『グレイズ・アナトミー』制作一時停止へ ICE抗議「ナショナル・シャットダウン」に連帯
ABCの長寿医療ドラマ『グレイズ・アナトミー』が、米国内で行われる抗議行動「ナショナル・シャットダウン(National Shutdown)」に連帯する形で、金曜日に制作を一時停止することが明らかになった。
本作は当日のみ撮影を中断し、土曜日には制作を再開する予定。番組スタッフの一部が抗議活動への参加を予定していたことを受け、制作陣が撮影停止を決定したという。この動きを最初に報じたのは米『Deadline』。
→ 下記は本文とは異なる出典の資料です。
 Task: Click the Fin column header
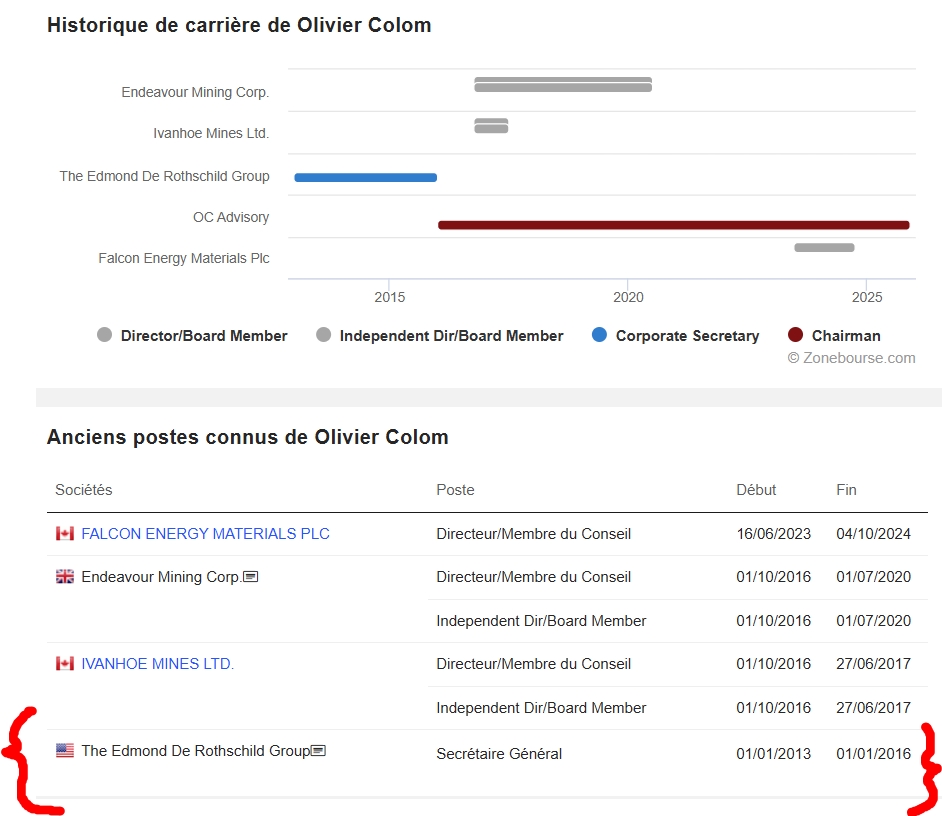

今回の「ナショナル・シャットダウン」は、ミネソタ大学の学生団体が中心となって呼びかけたもので、移民・関税執行局(ICE)および税関・国境警備局(CBP)の活動に抗議する目的で実施されている。主催者側は、ミネアポリスで連邦捜査官によって殺害されたレニー・グッド氏およびアレックス・プレッティ氏、さらにロサンゼルスで命を落としたキース・ポーター・ジュニア氏の事件を問題視している。
今回の抗議行動では「学校に行かない、働かない、買い物をしない」という呼びかけがなされており、ICEへの連邦予算の打ち切りが求められている。
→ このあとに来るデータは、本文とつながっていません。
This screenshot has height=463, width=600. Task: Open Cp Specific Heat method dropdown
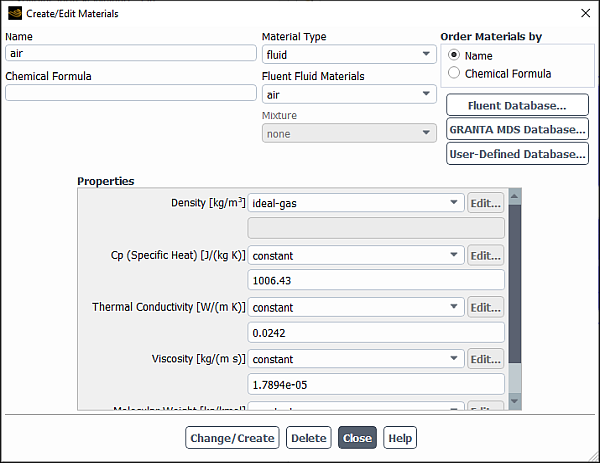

ロサンゼルスでは複数の飲食店や店舗もこの動きに賛同しており、ロサンゼルス市庁舎、バーバンク、サンタクラリタなど南カリフォルニア各地で抗議集会が予定されている。

なお、『グレイズ・アナトミー』の制作停止は、連邦資金の打ち切りによって臨床試験が影響を受けるというテーマを扱ったエピソードの放送直後というテーマを扱ったエピソードの放送直後であり、象徴的なタイミングとなった。
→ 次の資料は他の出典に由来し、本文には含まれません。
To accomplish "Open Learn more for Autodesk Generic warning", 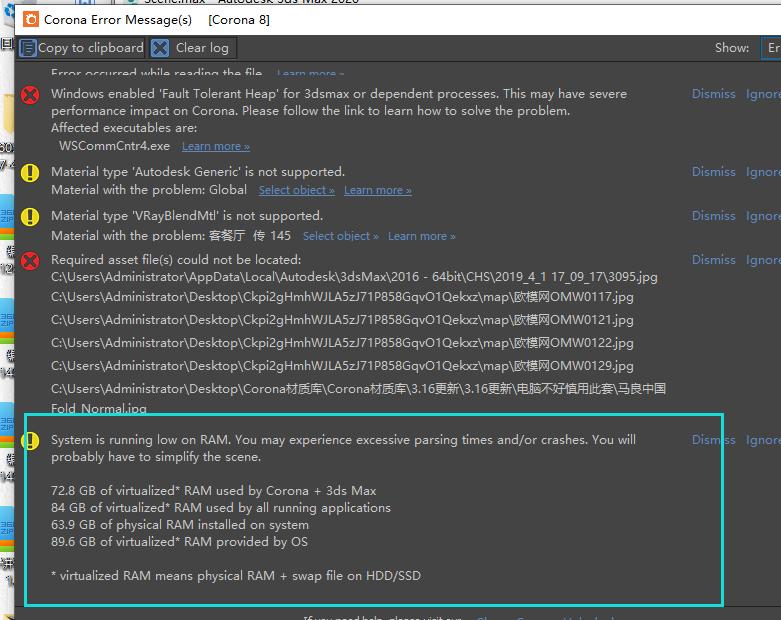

一方、米議会では現地時間水曜日、国土安全保障省(ICEおよびCBPを管轄)への予算案が上院で否決され、共和党議員7名が民主党側に同調した。現在、ほか5本の歳出法案の審議が週末にかけて続けられており、民主党はICEに対する制限を盛り込んだ包括的な予算案を模索している。今後、法案は下院に差し戻される見通しで、承認を得る必要がある。
『グレイズ・アナトミー』は、社会問題を物語に取り入れてきたドラマとして知られており、今回の対応もその姿勢を反映したものと言える。
※本記事は英語の記事から抄訳・要約しました。